The Lebanese Film industry has been producing a series of ‘flunked’ films for the past year (s) – in my opinion; “pull my eye-balls out why did I watch this” experiences. But once in a blue moon, a Lebanese Film is produced and it gives you an awful lot of hope and inspiration – a film worthy of admiration!
On september 14th “The Insult” will be in cinemas, released on the date that marks the assassination of President Bashir Gemayel, in 1982.
After West Beirut, Lila dit ça, and The Attack, Ziad Doueiri’s ‘The insult’ is another excellent journey from beginning to end. What starts as a small dispute between Tony Touma (Adel Karam) a Lebanese Christian survivor of the 1976 Damour Massacre, and Yasser (Kamel El Basha), a Palestinian refugee residing in the camps and working as a foreman in Toni’s neighborhood, develops into a national court-room case. A dispute involving racism, warlords, and war-debts.
Though the film begins with a disclaimer that ‘none of its content is real and all is fiction’, much of it is very insightful and true to our reality – The disclaimer was most probably used since some Lebanese/Palestinians are very sensitive to political belongings and views, made understandable in the film.
Kamal el Basha and Camil Salameh are masters of their craft. Under Doueiri’s coaching, their performances are so raw and believable that one feels very included in all of their scenes and their dialogues; while Adel Karam gives a true performance for his role.

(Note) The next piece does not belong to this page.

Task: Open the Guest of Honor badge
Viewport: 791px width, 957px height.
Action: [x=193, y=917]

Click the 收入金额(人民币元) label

The women of The Insult are beautifully featured. The strong, the intelligent, and the conscious.
Diamand Bou Abboud is captivating, showing true depth to her character and true conviction in every word she speaks playing the lawyer of Yasser and defending him in court.

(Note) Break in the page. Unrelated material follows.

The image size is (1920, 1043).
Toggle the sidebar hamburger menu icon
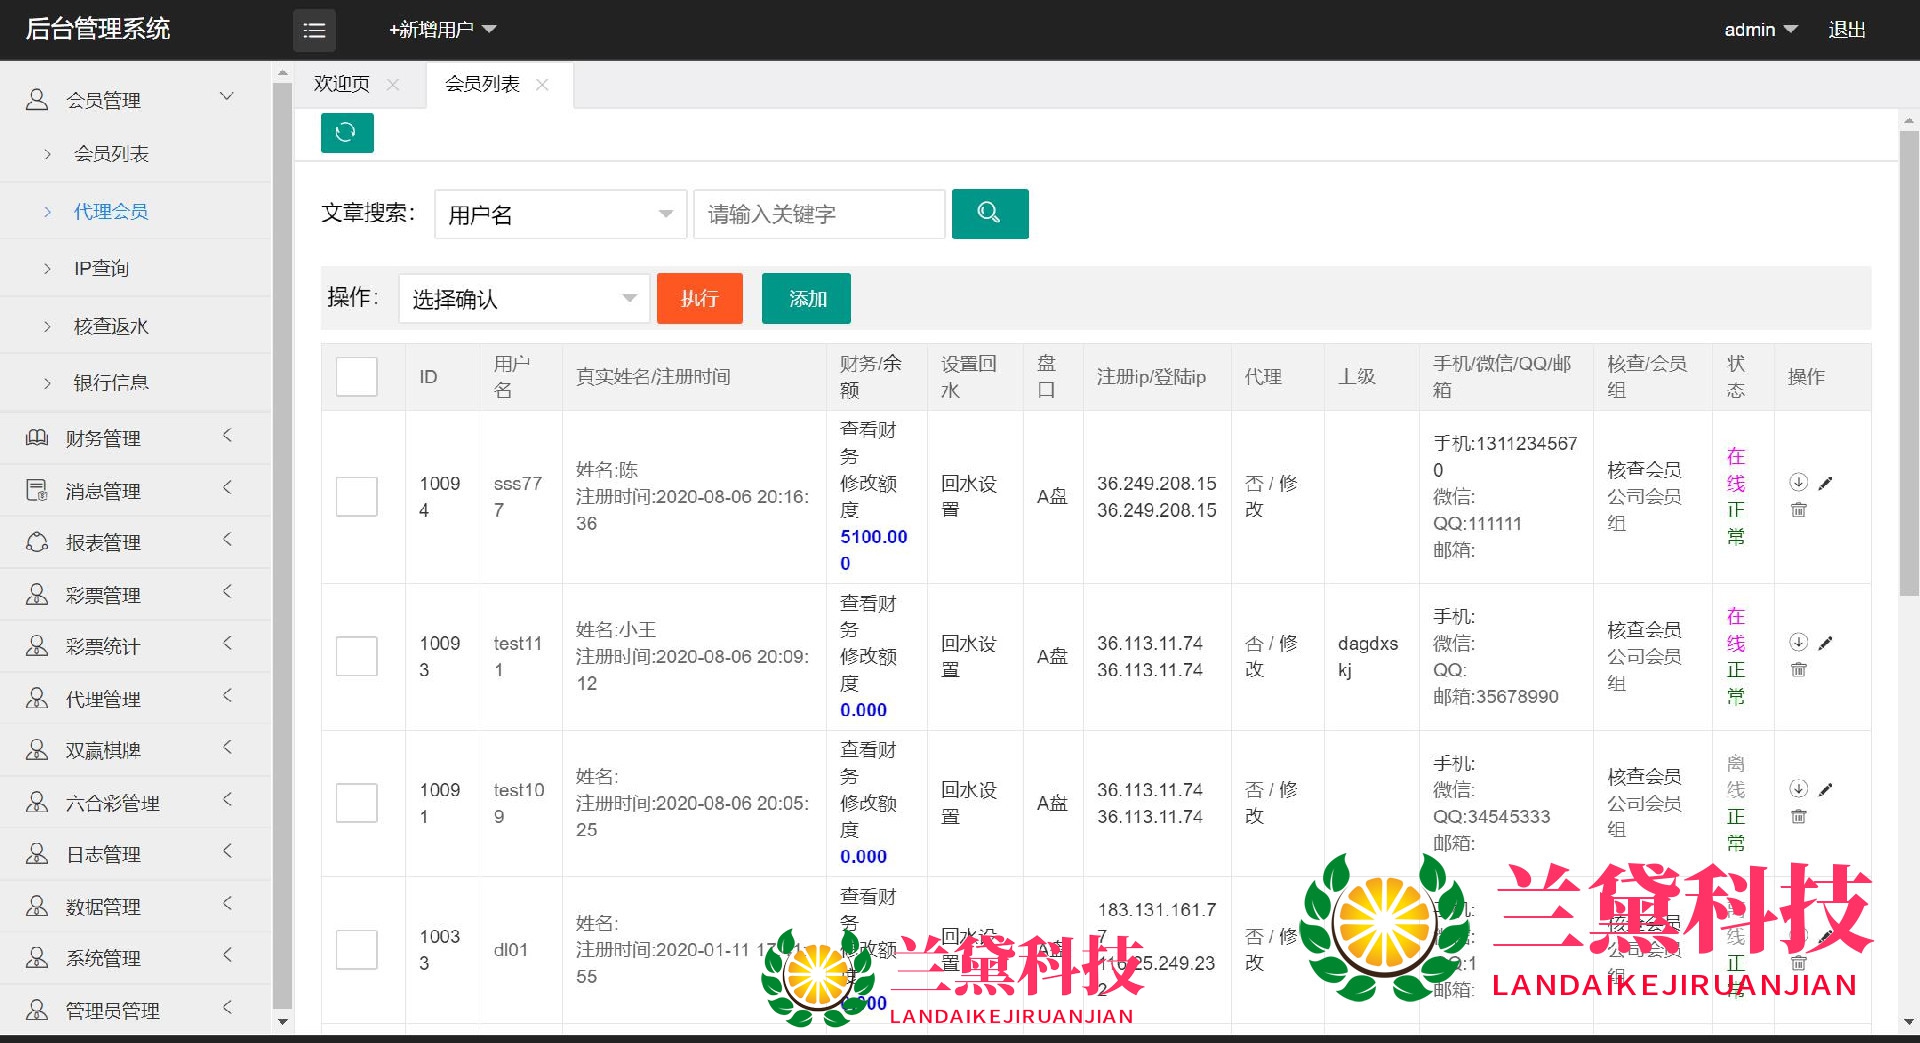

Rita Hayek, Tony Touma’s wife, proves herself, as one that can hold her own and act the part alongside the ever so unbeatable Christine Choueiry.
Structure & Script:
Co-written by Joelle Touma and the Director Ziad Doueiry, the film unfolds beautifully and meticulously, as it builds gradually from a small dispute to a nationwide cause. The scripts and dialogues themselves are very true to how real Lebanese speak and not some poetic and preach-like sentences written to fill-in lines. While you might not break in tears or laugh out loud, the film leaves you on-edge throughout.
Craft & Image:
Lebanon looks real. The framing and camera movement really include the spectator in the movie. While the color of the images represents the dusty and tired streets of our country.
What I didn’t fall in love with:
Though the film is entirely commercial – with a cause – the music, in my opinion, was a little too commercial one that doesn’t stick and at times overwhelms the scene. The graphics are not very appealing and a bit basic. A little bit “Hollywood-ish”, a little bit, just a little, at times.
The reason my review is not a scene by scene is because I would hate to reveal the whole plot. “The Insult” will be in cinemas on September the 14th, a story about tolerance and an unbiased view on the people of post-war Lebanon, which is a must-watch! The Film is also taking part in many reputable International Film Festivals and it does deserves the attention.